Gandhi' nin harika bir sözü vardır; "Kimseye kirli ayaklarıyla beyninizde gezme fırsatı vermeyin" der. Medya ve iletişim kanallarında açıklık olmaması dezenformasyon ve bilgi kirliliği, daha fazla korkunun yolunu açar. Toplumsal dayanma gücünü ve psikolojisini bozacak provokatörler mutlaka böyle zamanlarda da görev başında olacaktır. Etrafta neler olup bittiğinden emin olamayan, her bilgiyi kuşku dolu karşılayan toplumları kasıtlı yaratıp bu kitleleri daha kolay manipüle etmek isteyen Medyatörler sürekli abartılı ve yalan haber pompalayabilirler. Bu tuzağa karşı uyanık olunmalıdır. Her habere, her gelen bildirime her videoya inanmamak sorgulamak ve teyit etmek şart hale gelmiştir. Bilginin gizli tutulduğu ya da düzgün iletişime açılmadığı ortamlarda, gerçeklerin yerini dedikodu alır. Ancak asparagas haberlerden uzak durun, yazılı ve görsel medyanın komplo teorisyenlerinin zihninizi esir almasına izin vermeyin. İşinize yaramayacak bilgileri paylaşmayın, üzerinde durmayın, önemsemeyin. Şu anda önemsemeniz gereken tek şey sizsiniz.
Haberin Devamı ›
8-Mental gücünüzü hafife almayın.
Ne düşünürseniz kendinize onu yaşatırsınız. Derin dondurucuda kapalı kalan adamın hikayesini bilir misiniz? Arkadaşları tarafından yanlışlıkla derin dondurucu deposunda kilitli bırakılan adamın hikayesi; Sabah depoda donmuş şekilde ölü bulunuyor. Oysa derin dondurucu bütün gece çalışmamış. Kapalıymış sistem. Ancak adam derin dondurucuda donarak öleceğinden o kadar eminmiş ki, sabah bulunduğunda donarak ölen bir insanın tüm semptomları görülmüş adamda. Zihin böyledir. O yüzden neye inanıyorsanız onu yaşarsınız.Zorlu bir dönemden geçiyoruz. Sonunda biz kazanacağız. Burası kesin. Hep kazandık çünkü. Burada tüm mesele kazanırken bu süreçte dik durabilmek, krizi minimum hasarla atlatmak. Ne de olsa kazanacağız diyerek tedbirsiz olmanızdan bahsetmiyorum. Yine tedbiri elden bırakmayacağız. Daha 10 yıl önce 200 bin kişiyi öldüren domuz gribini şimdi çocuklar ayda 2 defa geçiriyorlar .
9-Sakin olun.
Bu durum aslında, pek çok insanın arayıp da bulamadığı bir fırsat. Evde kalmak, biraz dinlenmek, biraz nefes almak.Ve hepimiz içinde empati yapma vakti. Özürlü olup yatağa mahkum olanları, temiz hava bile alacak bir penceresi olmayan kader mahkumlarını belki de anlama vakti. Evsizleri, sığınacak yeri olmayanları,dayanacak kimsesiz lmayanaları, kimsesizleri, yaşlıları…

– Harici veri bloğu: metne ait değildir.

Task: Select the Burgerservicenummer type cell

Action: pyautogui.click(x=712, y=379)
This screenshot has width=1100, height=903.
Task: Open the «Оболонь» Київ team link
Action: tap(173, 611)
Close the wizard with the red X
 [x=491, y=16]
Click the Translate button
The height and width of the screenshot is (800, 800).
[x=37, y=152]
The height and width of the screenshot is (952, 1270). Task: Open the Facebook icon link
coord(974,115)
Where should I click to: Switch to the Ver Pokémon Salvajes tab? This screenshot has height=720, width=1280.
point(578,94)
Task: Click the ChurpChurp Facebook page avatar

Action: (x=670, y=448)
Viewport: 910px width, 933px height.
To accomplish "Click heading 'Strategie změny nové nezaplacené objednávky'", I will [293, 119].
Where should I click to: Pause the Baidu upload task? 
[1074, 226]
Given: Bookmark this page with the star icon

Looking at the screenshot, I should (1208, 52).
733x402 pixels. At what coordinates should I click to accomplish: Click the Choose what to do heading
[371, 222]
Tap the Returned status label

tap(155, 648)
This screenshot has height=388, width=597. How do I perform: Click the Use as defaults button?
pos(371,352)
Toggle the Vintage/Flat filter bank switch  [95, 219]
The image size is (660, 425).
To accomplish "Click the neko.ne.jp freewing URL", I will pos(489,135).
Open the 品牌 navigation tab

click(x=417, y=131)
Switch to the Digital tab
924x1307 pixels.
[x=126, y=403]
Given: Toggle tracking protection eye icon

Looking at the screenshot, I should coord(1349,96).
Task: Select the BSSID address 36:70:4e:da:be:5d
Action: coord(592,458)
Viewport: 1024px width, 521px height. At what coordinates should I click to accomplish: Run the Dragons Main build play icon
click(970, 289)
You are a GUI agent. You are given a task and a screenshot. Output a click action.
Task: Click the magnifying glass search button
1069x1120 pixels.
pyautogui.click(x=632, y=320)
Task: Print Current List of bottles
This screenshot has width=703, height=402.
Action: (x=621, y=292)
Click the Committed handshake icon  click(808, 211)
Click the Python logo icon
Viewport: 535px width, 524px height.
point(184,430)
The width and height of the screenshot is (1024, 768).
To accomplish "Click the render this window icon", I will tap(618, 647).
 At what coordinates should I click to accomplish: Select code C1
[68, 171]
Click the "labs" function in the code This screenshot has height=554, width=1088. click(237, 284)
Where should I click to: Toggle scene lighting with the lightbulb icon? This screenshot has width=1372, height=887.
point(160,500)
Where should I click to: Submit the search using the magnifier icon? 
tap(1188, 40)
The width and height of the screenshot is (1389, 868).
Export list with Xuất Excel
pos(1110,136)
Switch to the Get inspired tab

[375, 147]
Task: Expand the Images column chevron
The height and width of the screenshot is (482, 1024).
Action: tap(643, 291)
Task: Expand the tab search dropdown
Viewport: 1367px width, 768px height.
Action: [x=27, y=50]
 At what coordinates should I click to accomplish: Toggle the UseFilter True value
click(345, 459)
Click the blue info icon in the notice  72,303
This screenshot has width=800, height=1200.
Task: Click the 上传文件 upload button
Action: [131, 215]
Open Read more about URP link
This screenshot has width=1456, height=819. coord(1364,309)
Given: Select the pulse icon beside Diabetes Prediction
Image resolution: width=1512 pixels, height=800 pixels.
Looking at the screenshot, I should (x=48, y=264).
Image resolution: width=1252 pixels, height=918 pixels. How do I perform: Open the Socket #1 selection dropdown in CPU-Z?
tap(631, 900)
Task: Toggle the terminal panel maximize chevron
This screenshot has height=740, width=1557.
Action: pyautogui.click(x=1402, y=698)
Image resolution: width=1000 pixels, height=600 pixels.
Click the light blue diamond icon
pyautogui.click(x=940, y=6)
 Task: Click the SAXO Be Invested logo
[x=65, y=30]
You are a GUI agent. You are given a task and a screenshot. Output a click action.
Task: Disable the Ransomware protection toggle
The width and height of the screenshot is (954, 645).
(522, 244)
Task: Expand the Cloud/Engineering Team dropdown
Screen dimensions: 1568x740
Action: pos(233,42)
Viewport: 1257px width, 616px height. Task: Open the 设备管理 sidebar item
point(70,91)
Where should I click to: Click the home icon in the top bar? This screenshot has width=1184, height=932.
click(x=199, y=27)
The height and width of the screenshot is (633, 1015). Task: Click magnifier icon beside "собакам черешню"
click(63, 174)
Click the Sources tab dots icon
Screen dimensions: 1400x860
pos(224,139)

Bu virüs maalesef zengin, fakir, ırk, millet, karakter, huy, tip, cinsiyet, mal, miras, holding seçmiyor. Şu andan itibaren yapılacak en doğru şey, bu süreç sonrasını planlamak.
Evlerinizde kaldığınız bu süre zarfında aşağıdakileri mutlaka düşünün.
10-Öğrenin.
Her şey normale ne zaman dönecek ve döndüğünde ne olacak?
Evden çıktıktan sonra ilk yapmak istediğiniz şey ne ya da evdeyken en çok neyi özlüyorsun?
Neler öğretti sana bu kriz süreci ?
Bir daha neyi asla yapmam ya da kesinlikle yaparım diyorsun? Neleri öğrendin?
Daha çok kıymet bilecek misin? Sevdiklerine daha çok zaman ayıracak mısın? Daha çok affedici ,daha az kırıcı olmayı başarabilecek misin?
Kevin Bitch’in kaleme aldığı romanından uyarlanan "Hitch" filmini seyredenler bilir.
"Her güne bir amacınız varmış gibi başlayın" der Will Smith. Dünyada kaç kişinin öldüğünden daha önemlisi; İşte budur. Bir amacınız olsun. Ve o amaç için yaşayın.
Ölene kadar geriye kalan zamanınızda sizin ne yapmayı planladığınızdır. Amacınızın ne olduğu... o yüzden de önemlidir.
Yolda pek çok engele denk geleceksiniz. Çok defa düşeceksiniz. Çok defa kaybettiğinizi düşüneceksiniz. Ancak bir amacınız varsa Asla vazgeçmezsiniz.SAT kursunda bizlere öğretilen en temel öğretidir bu asla vazgeçmemek… 100 defa düşsek 101 defa ayağa kalkmak ve devam etmek. Yeter ki sen iste…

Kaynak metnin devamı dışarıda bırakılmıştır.